### WHAT IS EXPECTED:
The answer must consist only of the lines from the line with "Soutenez la Coalition Climat (90, 1334)" to the line with "Of course! (17, 1875)", both included, exactly as they stand below.
• • • • •
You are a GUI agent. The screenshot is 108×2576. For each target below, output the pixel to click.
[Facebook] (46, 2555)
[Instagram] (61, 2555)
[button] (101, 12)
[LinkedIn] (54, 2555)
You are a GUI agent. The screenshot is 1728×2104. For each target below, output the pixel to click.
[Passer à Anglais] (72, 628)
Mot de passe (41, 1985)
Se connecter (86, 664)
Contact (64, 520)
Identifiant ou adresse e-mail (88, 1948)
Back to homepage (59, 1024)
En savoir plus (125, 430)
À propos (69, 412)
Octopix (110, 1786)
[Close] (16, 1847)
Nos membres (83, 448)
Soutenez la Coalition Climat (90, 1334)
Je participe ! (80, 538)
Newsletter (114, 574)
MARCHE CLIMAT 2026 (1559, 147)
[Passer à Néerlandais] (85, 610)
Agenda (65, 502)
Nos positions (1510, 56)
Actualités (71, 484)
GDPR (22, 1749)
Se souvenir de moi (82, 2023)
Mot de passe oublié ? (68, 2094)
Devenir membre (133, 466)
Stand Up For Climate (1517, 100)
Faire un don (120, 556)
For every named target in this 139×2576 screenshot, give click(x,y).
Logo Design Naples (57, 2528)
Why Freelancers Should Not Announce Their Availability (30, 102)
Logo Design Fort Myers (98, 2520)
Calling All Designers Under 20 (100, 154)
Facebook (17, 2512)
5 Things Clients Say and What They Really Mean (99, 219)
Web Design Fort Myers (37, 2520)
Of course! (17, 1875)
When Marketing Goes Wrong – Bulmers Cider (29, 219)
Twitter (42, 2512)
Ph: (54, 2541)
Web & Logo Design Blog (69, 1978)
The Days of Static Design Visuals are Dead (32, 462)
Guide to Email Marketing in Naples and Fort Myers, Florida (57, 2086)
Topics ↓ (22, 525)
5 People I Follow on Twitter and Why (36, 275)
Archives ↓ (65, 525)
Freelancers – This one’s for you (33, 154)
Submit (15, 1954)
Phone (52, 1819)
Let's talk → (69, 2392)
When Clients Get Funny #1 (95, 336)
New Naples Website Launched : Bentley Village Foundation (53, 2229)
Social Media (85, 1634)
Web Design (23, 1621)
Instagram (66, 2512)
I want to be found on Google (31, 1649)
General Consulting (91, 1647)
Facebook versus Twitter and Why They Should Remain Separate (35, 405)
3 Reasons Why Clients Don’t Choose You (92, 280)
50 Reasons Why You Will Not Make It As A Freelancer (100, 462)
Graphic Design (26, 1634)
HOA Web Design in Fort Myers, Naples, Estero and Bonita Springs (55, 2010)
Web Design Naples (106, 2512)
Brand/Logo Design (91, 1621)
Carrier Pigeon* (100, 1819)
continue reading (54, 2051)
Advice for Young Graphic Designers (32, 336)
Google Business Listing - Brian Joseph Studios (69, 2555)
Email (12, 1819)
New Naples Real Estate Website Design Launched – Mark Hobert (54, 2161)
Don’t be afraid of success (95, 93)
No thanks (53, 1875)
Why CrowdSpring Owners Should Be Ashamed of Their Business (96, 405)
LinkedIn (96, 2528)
• • • • •
### OUTPUT:
Soutenez la Coalition Climat (90, 1334)
Je participe ! (80, 538)
Newsletter (114, 574)
MARCHE CLIMAT 2026 (1559, 147)
[Passer à Néerlandais] (85, 610)
Agenda (65, 502)
Nos positions (1510, 56)
Actualités (71, 484)
GDPR (22, 1749)
Se souvenir de moi (82, 2023)
Mot de passe oublié ? (68, 2094)
Devenir membre (133, 466)
Stand Up For Climate (1517, 100)
Faire un don (120, 556)
For every named target in this 139×2576 screenshot, give click(x,y).
Logo Design Naples (57, 2528)
Why Freelancers Should Not Announce Their Availability (30, 102)
Logo Design Fort Myers (98, 2520)
Calling All Designers Under 20 (100, 154)
Facebook (17, 2512)
5 Things Clients Say and What They Really Mean (99, 219)
Web Design Fort Myers (37, 2520)
Of course! (17, 1875)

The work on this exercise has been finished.